Civil Code Section 1717: Court Of Appeal Affirms Award Of One Half Of Requested Fees Based On Tardiness of Raising Compulsory Cross-claim Waiver Issue

Rationale Parallels Result by Different Division of Second District in Superior Property of Carson v. Regency Outdoor Advertising.

     In our April 17, 2009 post, we examined Superior Property of Carson LLC v. Regency Outdoor Advertising, Inc., a Second District, Division 3 unpublished decision that affirmed a substantial fee award under Civil Code section 1717, but only after the trial court reduced fees to the prevailing defendants based on their tardiness in relying on the proper lease (after taking a position that a different lease applied throughout earlier junctures of the litigation). Now, we have a Division 2 opinion affirming a similar fee award that was reduced because the winning litigant belatedly raised a preclusive issue late in overall proceedings.

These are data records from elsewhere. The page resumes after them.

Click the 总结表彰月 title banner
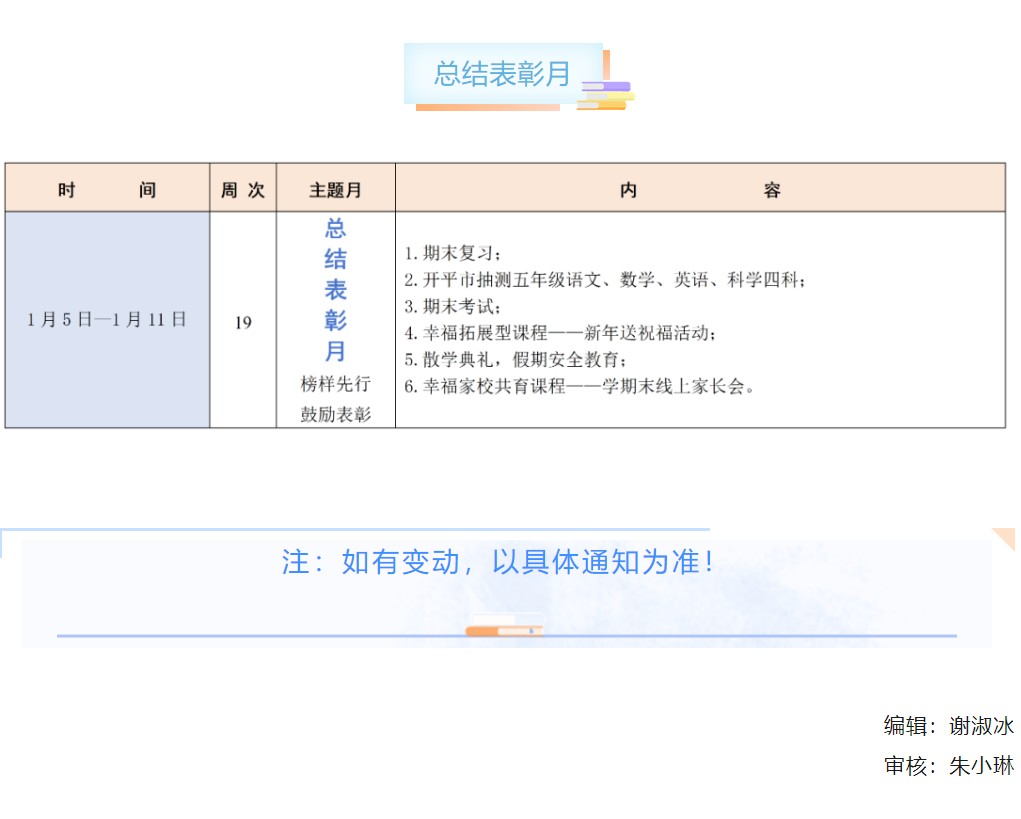The width and height of the screenshot is (1021, 819). (502, 73)
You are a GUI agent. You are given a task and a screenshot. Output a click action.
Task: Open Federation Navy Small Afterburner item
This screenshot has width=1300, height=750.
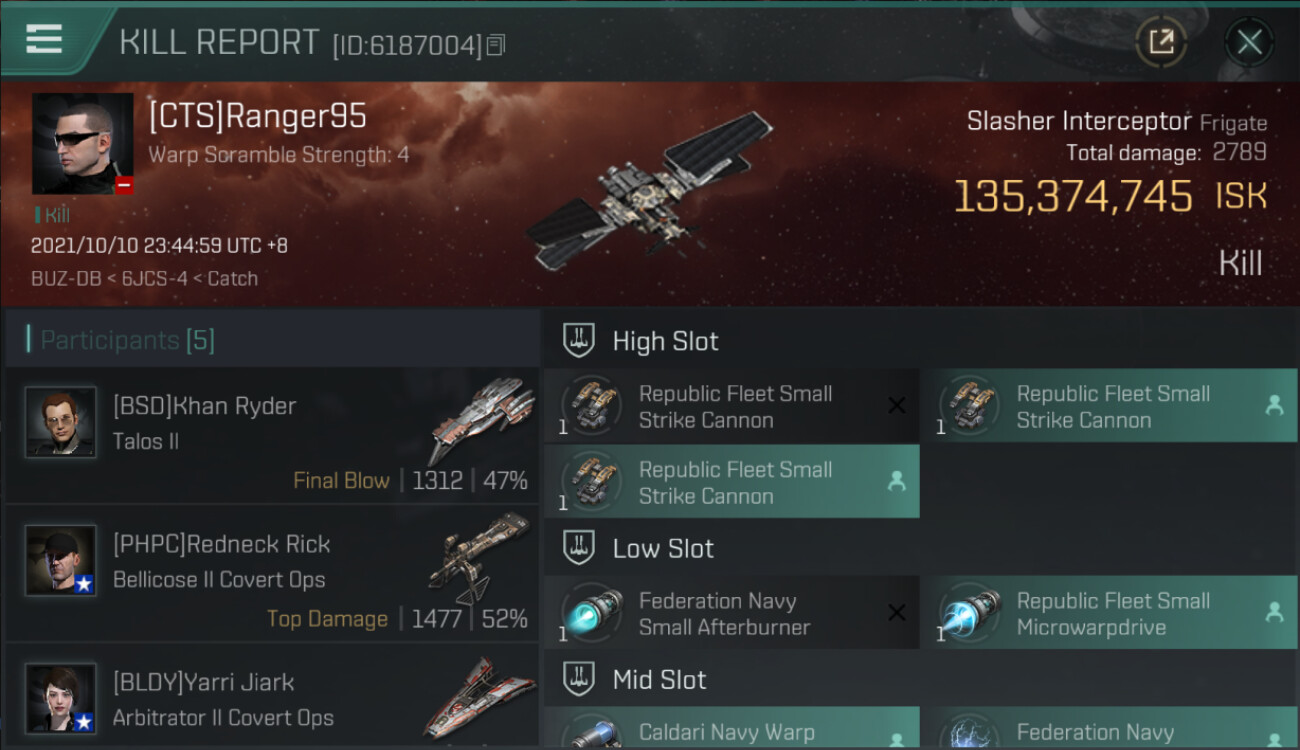pos(731,614)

     Pearl v. Deitch, Case No. B203762 (2d Dist., Div. 2 Apr. 20, 2009) (unpublished) involved a protracted battle, through several lawsuits, between plaintiff tenant and defendant landlord over a purchase option on a Santa Monica condominium unit. The parties eventually reached a settlement agreement with a fees clause under which plaintiff was paid some money, agreed to vacate by a certain date, and agreed to be responsible for damages to the unit after a specified date. Charges of waste and then malicious prosecution (in the wake of dismissal of the waste action) went back and forth in the court system. Defendant and her attorneys even won $13,435 on an anti-SLAPP motion by which the malicious prosecution claim was dismissed. Plaintiff then sued for breach of contract or (alternatively) rescission of the settlement agreement, but that was finally disposed of by a judgment on the pleadings—with the trial court determining that the claims should have been raised in one of the prior actions after unsuccessfully raising the preclusion issue before the appellate court in the prior appeal of the anti-SLAPP motion grant.

     Defendant then moved for an award of $124,903 in Civil Code section 1717 fees based on the fees clause in the settlement agreement. The trial court found the request excessive, primarily for two reasons: (1) defendant’s dilatoriness in raising the compulsory cross-claim waiver issue found ultimately dispositive, and (2) defendant’s request of an award based upon a $395 per hour lodestar rate when plaintiff’s $265 per hour opposition rate was found to better reflect the difficulty factor of the litigation.

     Plaintiff appealed, claiming only $5,000 in fees should be awarded.

     And … drum roll, please, the appellate decision: fee award affirmed on appeal.

     The fees clause in the settlement agreement was a proper predicate for the fee award, and the trial court was allowed leeway to follow its own estimates of reasonable hours billed and was not bound by defendant’s submission of detailed billing substantiation.

     However, the appellate panel seemed to agree with the lower court that the one-half reduction was in order because of the defense’s tardiness in raising the compulsory cross-claim waiver issue. Given the one-half reduction by the lower court for various reasons, the Court of Appeal rejected plaintiff’s suggestion that only $5,000 in fees were in order. BLOG OBSERVATION–Pearl is consistent with Division 3’s rationale in Superior Property of Carson LLC v. Regency Outdoor Advertising, Inc., where prevailing defendant’s fees were reduced for failing to alert the trial court to the governing instrument until very late in the game.